In the mid-1990s, inspired by the recent rise of Evidence-Based Medicine, and by the perception of a lack of alignment between educational practice and policy with the best available evidence, a small group of educational researchers, policy makers and practitioners began to argue for ‘Evidence-Based Education’ (EBE). Researchers at CEM were a key part of that group and the support of the use of evidence and a scientific approach is a central element of CEM’s wider philosophy.
Some of the early history and background to the growth of EBE can be found in a paper by Coe, Fitz-Gibbon and Tymms on ‘Promoting Evidence-Based Education: The Role of Practitioners’ presented at the BERA conference in 2000. Similarly, the 1999 Manifesto for Evidence Based Education by Rob Coe sets out some of the arguments for, and limitations of, the use of evidence to inform decisions about practice and policy in education.
In 1997 Professor Carol Taylor Fitz-Gibbon, then Director of CEM, organised the first international, interdisciplinary conference on Evidence-Based Policies and Indicator Systems in Durham. The second conference, also in Durham, took place in 1999, with a third in 2001. In 2003 and 2006 the conference was organised jointly by CEM and the UK Government’s Cabinet Office and held in London. Some excellent papers from this series of conferences can be found here. The baton was then taken up by a conference on Randomised Controlled Trials in the Social Sciences, organised by the University of York between 2006 and 2012, and held in Durham in 2013. By that time, two of the key people who had originally set up the conference, Carole Torgerson and Stephen Gorard, had both moved to be professors in the School of Education at Durham.
In the UK in the late 1990s there seemed to be growing interest in making better use of research evidence in government. Under Education Secretary David Blunkett, the government funded initiatives such as the Institute of Education’s EPPI-Centre to conduct systematic reviews and the Teaching and Learning Research Programme.
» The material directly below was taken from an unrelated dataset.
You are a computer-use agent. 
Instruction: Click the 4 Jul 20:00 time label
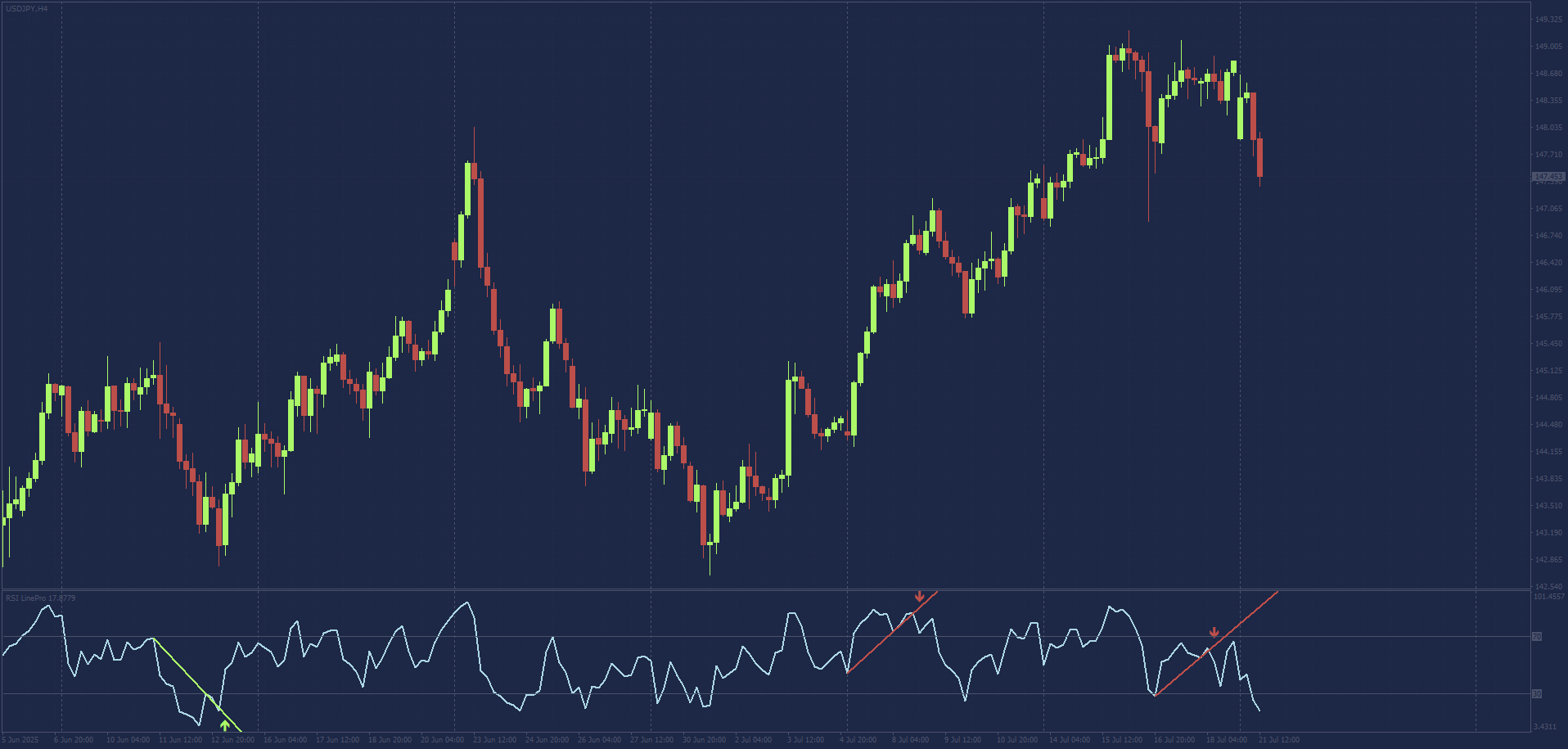point(858,740)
However, the mainstream educational research community continued to have significant reservations about the use of randomised controlled trials (RCTs) to tell us ‘what works’.
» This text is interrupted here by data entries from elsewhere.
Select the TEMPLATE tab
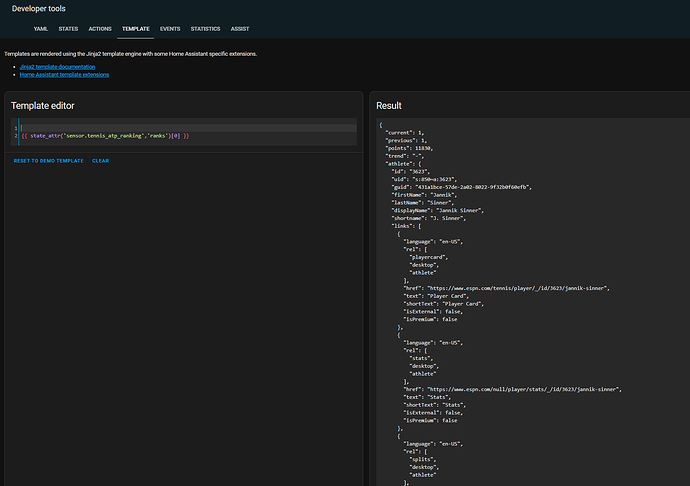The width and height of the screenshot is (690, 486). coord(134,29)
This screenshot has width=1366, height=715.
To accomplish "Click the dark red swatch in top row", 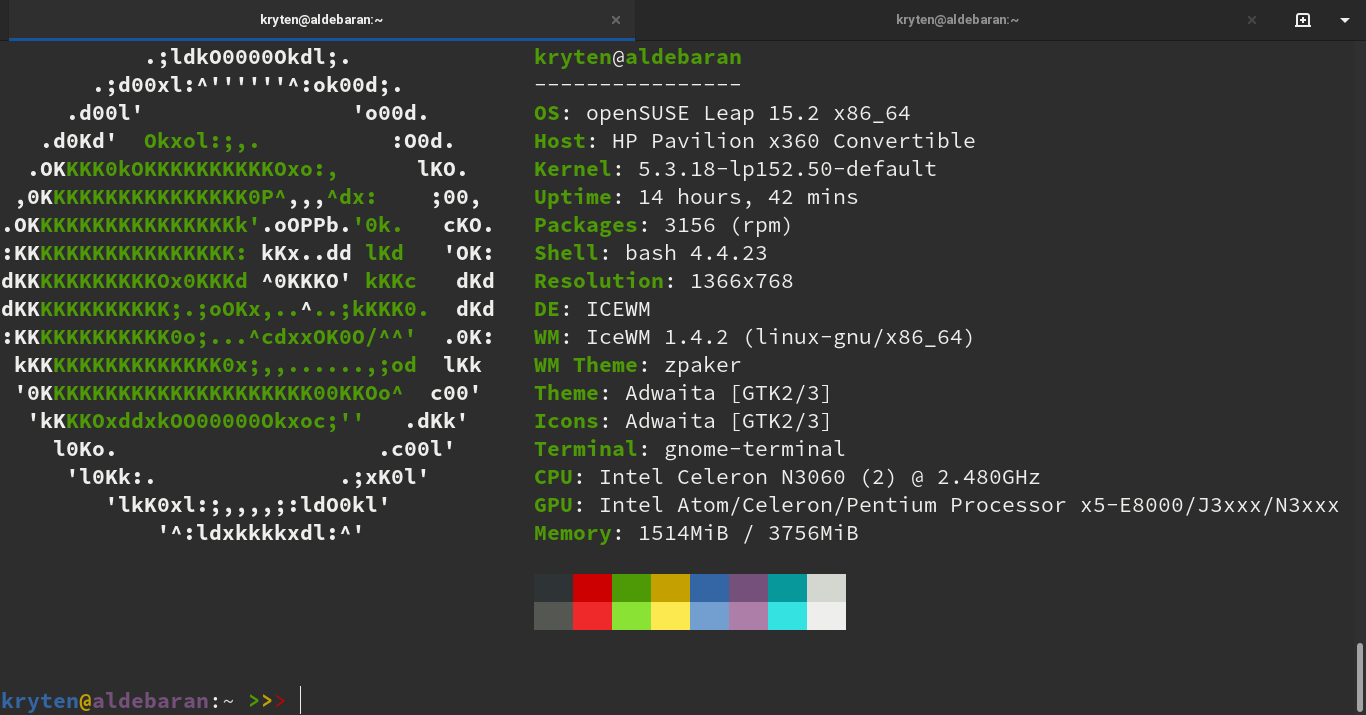I will coord(592,588).
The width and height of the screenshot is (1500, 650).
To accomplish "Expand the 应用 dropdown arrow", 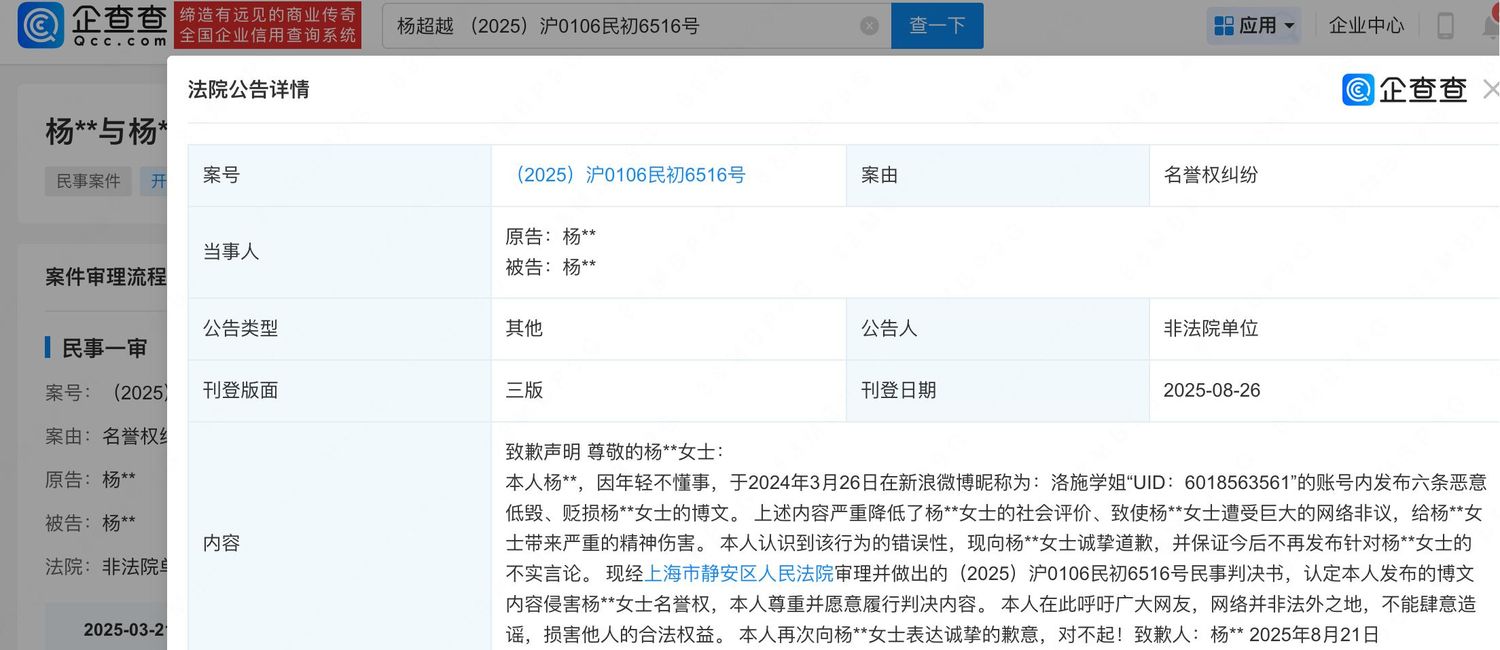I will pos(1289,26).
A major initiative of the coalition government of 2010 was the creation of the Education Endowment Foundation (EEF). The EEF was given £125m to support research and dissemination aimed at ‘breaking the link between family income and educational achievement’ by raising the attainment of children facing disadvantage. Crucially, the EEF was committed to using the best existing evidence about the impact of different approaches to select trial projects to fund, and then apply rigorous standards of evaluation to them. In practice, this means that most of their projects are evaluated through RCTs by independent evaluators. Although some resistance to RCTs remains, the availability of large amounts of funding has allowed RCTs to happen on a big scale and the strength of that resistance seems to be weakening.
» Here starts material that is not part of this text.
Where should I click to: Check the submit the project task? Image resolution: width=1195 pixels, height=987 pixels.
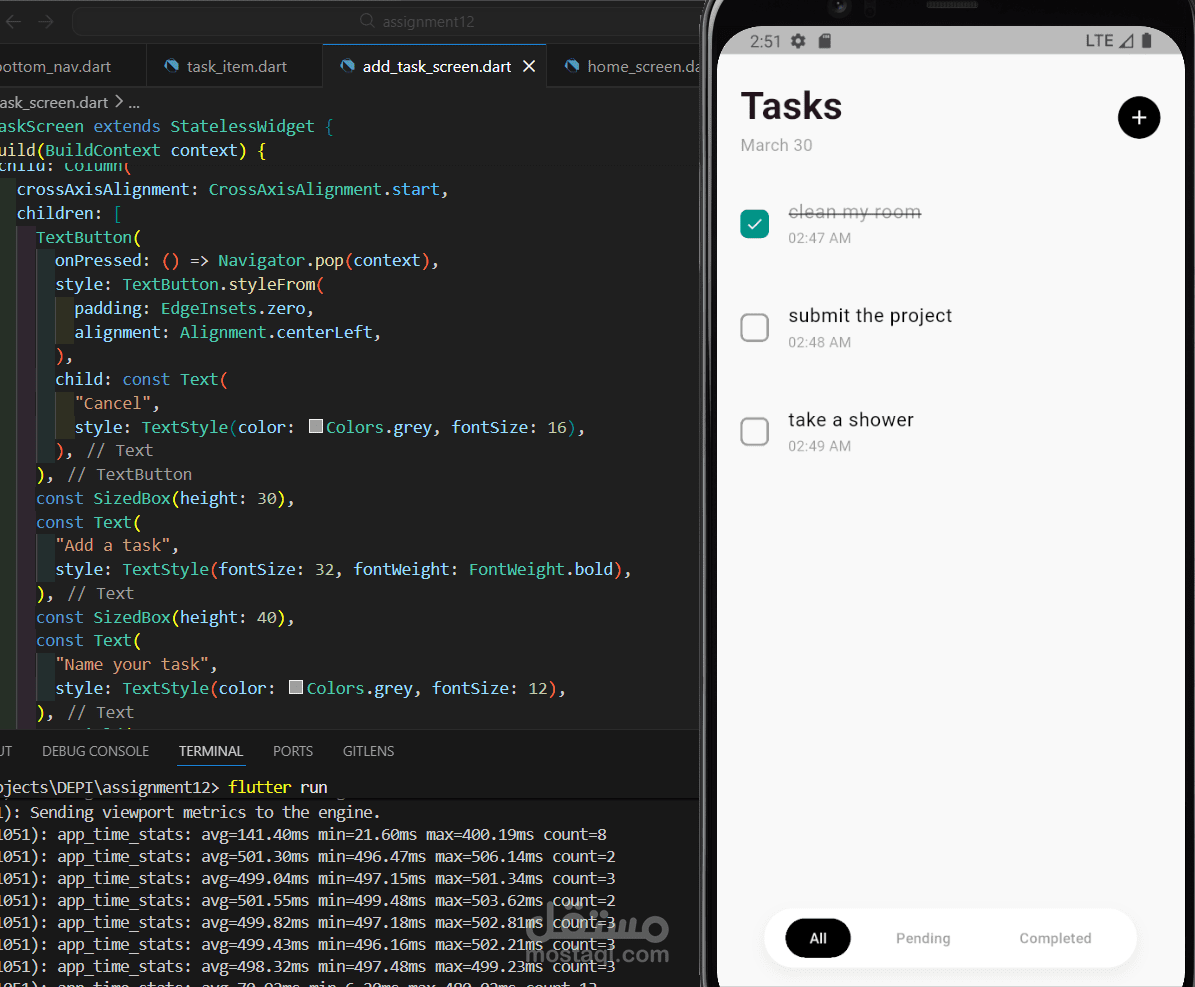[x=755, y=328]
Even before the EEF was established, Durham School of Education/CEM researchers Steve Higgins, Rob Coe and Dimitra Kokotsaki had started working with the Sutton Trust to produce a simple and accessible summary for teachers of existing evidence about what school and classroom interventions make most difference to learning. This guide became the Sutton Trust-EEF Teaching and Learning Toolkit, and is now a key element of the EEF’s strategy in promoting effective Pupil Premium spending and identifying promising projects to fund. A 2013 survey found that 36% of schools leaders in England were using the Toolkit to inform their spending decisions.